Tropicana Atlantic City Expanding with Adjacent Boutique Hotel Acquisition
Posted on: July 7, 2017, 02:00h.
Last updated on: July 7, 2017, 02:28h.
The Tropicana is expanding its Atlantic City footprint. The Boardwalk property announced earlier this week that it was purchasing the nearby Chelsea Hotel, a boutique 330-room venue that will become part of the casino resort.
Located a block south of the main resort, the expansion will come to be known as the Chelsea Tower at Tropicana. The hotel will be linked through the construction of a skyway pedestrian bridge that will extend over Morris Avenue.
The expansion brings the Tropicana’s room total to 2,730.
Atlantic City is having its best gaming year since the 2008 recession. Land-based and internet casino win is up over 11 percent year-to-date, excluding the now-shuttered Trump Taj Mahal’s 2016 earnings.
Icahn Does It Again
Billionaire Carl Icahn took a heavy hit on the Trump Taj Mahal. He reportedly dumped hundreds of millions of dollars into the resort once owned by President Donald Trump, only to sell it to Hard Rock in March for just $50 million.
The Taj fiasco was a rarity for the serial corporate raider and takeover specialist. Throughout his career, Icahn has routinely come out on top after buying bankrupt and closed entities, and later reselling them at a premium.
Icahn acquired the closed boutique Chelsea in May by purchasing its mortgage at an undisclosed price.
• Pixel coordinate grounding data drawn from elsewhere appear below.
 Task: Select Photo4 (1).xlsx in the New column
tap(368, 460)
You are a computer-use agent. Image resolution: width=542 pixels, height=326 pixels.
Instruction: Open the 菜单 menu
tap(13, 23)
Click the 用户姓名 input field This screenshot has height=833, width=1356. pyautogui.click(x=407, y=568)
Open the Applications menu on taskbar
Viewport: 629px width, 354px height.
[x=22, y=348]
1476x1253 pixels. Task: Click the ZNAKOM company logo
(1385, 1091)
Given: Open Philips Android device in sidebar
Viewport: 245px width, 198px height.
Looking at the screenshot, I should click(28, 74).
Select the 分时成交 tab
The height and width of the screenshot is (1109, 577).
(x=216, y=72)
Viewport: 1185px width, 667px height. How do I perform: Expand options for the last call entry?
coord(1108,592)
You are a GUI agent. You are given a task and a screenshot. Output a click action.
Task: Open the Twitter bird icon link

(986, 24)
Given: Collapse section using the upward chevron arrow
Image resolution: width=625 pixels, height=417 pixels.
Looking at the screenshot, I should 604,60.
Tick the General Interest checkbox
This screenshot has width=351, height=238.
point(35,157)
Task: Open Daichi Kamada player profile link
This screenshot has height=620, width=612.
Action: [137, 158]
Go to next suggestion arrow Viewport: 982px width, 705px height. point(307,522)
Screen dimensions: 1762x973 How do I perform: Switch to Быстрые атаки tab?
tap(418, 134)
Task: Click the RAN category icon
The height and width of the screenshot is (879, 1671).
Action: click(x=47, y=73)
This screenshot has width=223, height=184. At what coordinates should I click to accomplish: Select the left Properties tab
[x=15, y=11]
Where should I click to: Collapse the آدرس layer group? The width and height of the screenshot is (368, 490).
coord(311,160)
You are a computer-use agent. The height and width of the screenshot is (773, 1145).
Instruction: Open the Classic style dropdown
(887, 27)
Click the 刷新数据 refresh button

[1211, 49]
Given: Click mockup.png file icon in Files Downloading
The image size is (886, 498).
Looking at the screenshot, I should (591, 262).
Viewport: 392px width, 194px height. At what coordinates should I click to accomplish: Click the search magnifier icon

The property has been assessed at $86 million. His company, Icahn Enterprises, owns 68 percent of Tropicana Entertainment, the parent to the Atlantic City resort. That means he’s effectively selling the Chelsea back to himself.
Terms of the Tropicana takeover of the Chelsea weren’t disclosed.
New Jersey developer Curtis Bashaw opened The Chelsea in 2008 with the idea that there were plenty of guests traveling to Atlantic City who preferred a non-casino hotel experience. He later tried to add a gaming space, but he never received the required authorization from state regulators.
Bashaw is most known for renovating the historic Congress Hall hotel in Cape May, New Jersey, America’s oldest seaside resort dating back to 1816.
AC Warming Up
Five casino resorts closed between 2014 and 2016. Now, with better numbers coming in, gaming investors are also making better numbers go out.
Hard Rock is spending upwards of $500 million to totally renovate the Taj. And MGM and Caesars both recently met with New Jersey Governor Chris Christie (R) where the two gaming giants expressed interest in making further investments in Atlantic City.
Icahn’s Chelsea purchase, with the goal of expanding the Tropicana, shows he’s putting his money on a new era of prosperity for the beachfront resort.